Infine, il punto più importante: quanto pagano le Banche in tasse su questa operazione? Circa mezzo miliardo di euro, tra plusvalenza e transazioni (e le transazioni sono obbligatorie, chi ha più del 3% deve vendere le quote eccedenti). Il governo queste cifre può scriverle a bilancio come attività. Attenzione quindi, questi non sono più soldi che vanno in un “salvadanaio” da cui non possono essere prelevati per spesa corrente, questi sono cassa utilizzabile immediatamente! E infatti il Governo col decreto li usa per coprire un sesto del fabbisogno necessario alla cancellazione della seconda rata IMU. In pratica, i soldi che venivano originariamente dal “salvadanaio” di Bankitalia, dove stanno fermi a non far nulla se non garantire contro imprevisti, vengono usati per abbassare di un po’ le tasse.

Avete capito? Il decreto prende i soldi dalle riserve delle banche e ne infila una parte in tasca ai cittadini sottoforma di IMU risparmiata. Avevate capito il contrario, che prendeva i soldi dalle vostre tasche e li dava alle banche? Avevate capito male.

Infine, c’è un piccolo particolare che era sfuggito a molti. Quel mezzo miliardo che proviene dalla tassazione delle somme spostate in conto capitale è indispensabile per raggiungere la copertura finanziaria dell’abolizione IMU. In pratica il decreto legge, se fosse stata approvata la sola parte IMU, non avrebbe avuto la copertura economica necessaria. Non si poteva quindi materialmente dividere il decreto in due. Ed ecco spiegato anche perché si è dovuto ricorrere a un decreto per fare una cosa che era meglio fare per legge ordinaria. In realtà non era Bankitalia che era urgente, è che serviva trovare soldi in fretta per via dell’IMU.

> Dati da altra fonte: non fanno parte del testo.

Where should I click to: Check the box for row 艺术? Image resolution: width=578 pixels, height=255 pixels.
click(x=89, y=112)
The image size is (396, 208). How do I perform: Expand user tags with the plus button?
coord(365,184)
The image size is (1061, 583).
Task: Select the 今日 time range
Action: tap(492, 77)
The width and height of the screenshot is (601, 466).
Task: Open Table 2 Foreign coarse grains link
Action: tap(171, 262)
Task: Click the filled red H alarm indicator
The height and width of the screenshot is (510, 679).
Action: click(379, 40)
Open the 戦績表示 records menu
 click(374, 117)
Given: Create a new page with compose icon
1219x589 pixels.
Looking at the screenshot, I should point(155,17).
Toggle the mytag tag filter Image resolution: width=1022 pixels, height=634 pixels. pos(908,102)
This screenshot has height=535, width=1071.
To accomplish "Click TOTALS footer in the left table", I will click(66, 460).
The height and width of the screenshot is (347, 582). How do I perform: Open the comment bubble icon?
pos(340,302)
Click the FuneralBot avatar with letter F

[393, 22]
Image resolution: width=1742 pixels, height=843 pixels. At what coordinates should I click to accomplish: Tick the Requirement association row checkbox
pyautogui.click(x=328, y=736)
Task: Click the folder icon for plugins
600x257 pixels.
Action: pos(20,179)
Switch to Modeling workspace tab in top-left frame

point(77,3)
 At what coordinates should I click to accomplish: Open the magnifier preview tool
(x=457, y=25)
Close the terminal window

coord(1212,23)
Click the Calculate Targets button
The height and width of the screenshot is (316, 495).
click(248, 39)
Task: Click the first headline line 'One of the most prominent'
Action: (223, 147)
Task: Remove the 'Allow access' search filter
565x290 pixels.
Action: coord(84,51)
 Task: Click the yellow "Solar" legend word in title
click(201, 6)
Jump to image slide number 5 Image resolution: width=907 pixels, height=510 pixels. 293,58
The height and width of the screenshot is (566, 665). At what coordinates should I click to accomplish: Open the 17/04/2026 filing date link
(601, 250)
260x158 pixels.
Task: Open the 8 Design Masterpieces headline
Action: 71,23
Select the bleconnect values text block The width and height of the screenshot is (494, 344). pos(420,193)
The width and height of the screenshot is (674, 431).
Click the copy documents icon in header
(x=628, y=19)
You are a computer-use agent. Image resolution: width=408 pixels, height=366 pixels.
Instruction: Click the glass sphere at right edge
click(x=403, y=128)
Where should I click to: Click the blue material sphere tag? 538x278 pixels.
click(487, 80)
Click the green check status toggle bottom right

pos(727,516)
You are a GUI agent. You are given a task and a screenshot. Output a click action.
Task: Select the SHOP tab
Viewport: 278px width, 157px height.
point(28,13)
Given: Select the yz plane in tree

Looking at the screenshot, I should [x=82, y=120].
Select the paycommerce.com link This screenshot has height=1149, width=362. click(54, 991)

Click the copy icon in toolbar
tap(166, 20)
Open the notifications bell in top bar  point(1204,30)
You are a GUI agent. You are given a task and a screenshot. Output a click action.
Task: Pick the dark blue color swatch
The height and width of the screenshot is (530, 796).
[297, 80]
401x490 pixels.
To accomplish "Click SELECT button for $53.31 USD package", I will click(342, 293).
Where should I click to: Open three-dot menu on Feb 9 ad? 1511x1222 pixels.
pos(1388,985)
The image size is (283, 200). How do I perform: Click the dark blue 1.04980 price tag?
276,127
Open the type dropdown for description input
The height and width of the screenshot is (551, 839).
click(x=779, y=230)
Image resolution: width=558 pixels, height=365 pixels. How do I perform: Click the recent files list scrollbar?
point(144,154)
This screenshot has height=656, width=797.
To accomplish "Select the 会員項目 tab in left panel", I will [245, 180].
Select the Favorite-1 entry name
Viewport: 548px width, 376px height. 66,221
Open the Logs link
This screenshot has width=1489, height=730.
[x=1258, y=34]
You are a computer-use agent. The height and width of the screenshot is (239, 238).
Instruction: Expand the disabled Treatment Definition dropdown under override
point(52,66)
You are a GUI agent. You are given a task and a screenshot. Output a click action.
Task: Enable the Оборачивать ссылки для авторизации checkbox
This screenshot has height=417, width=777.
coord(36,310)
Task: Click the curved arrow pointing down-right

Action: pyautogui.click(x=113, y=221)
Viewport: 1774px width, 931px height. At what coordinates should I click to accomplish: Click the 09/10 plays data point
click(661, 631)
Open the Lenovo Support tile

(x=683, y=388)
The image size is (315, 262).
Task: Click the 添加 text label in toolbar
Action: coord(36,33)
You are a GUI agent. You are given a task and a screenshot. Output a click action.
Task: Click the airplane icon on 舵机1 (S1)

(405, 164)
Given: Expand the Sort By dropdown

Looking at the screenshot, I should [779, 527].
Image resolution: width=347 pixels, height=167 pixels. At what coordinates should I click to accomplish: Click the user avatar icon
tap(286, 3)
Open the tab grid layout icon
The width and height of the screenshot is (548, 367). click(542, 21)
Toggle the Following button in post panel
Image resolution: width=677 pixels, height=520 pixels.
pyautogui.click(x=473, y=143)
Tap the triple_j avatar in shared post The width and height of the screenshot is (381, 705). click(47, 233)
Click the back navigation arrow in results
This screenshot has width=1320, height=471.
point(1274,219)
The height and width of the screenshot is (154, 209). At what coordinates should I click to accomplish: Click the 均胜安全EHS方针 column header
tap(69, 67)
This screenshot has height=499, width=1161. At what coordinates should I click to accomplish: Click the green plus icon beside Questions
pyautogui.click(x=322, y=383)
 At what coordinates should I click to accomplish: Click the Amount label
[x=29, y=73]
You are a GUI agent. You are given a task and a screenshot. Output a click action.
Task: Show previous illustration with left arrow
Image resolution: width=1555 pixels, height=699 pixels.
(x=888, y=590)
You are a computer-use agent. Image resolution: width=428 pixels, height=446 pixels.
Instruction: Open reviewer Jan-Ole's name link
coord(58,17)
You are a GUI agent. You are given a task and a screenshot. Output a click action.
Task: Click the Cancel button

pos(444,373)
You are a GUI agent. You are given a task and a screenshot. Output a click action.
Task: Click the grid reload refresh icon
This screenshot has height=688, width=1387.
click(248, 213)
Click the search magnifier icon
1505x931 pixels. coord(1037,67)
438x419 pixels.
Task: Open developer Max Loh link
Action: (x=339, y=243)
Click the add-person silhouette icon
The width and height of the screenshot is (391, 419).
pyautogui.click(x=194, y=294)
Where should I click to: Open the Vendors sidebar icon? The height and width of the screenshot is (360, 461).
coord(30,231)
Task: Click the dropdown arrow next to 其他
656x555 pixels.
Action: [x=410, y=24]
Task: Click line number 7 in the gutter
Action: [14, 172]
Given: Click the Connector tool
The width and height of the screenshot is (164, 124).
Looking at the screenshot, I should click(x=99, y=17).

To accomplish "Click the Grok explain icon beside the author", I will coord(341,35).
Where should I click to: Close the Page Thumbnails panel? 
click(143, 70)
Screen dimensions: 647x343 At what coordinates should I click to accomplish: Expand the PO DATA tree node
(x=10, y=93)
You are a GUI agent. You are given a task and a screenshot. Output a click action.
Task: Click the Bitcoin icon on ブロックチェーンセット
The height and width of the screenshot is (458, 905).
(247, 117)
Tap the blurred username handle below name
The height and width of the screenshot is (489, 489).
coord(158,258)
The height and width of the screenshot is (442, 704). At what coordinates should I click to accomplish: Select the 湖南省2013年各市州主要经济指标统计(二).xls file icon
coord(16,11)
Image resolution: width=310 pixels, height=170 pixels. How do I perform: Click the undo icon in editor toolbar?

Bene se avete avuto la pazienza di seguirmi fin qui, vi sarete accorti che la materia di questo decreto era piuttosto complicata (la BundesBank l’ha definita “finanza creativa”, il che fa capire che i tedeschi hanno rosicato perché stavolta non son riusciti a imporci di far pagare il conto ai cittadini), ed era facile farsi un’idea errata della questione. Spero questo riassunto sia servito, perché di commenti superficiali su questo argomento ne sono girati molti.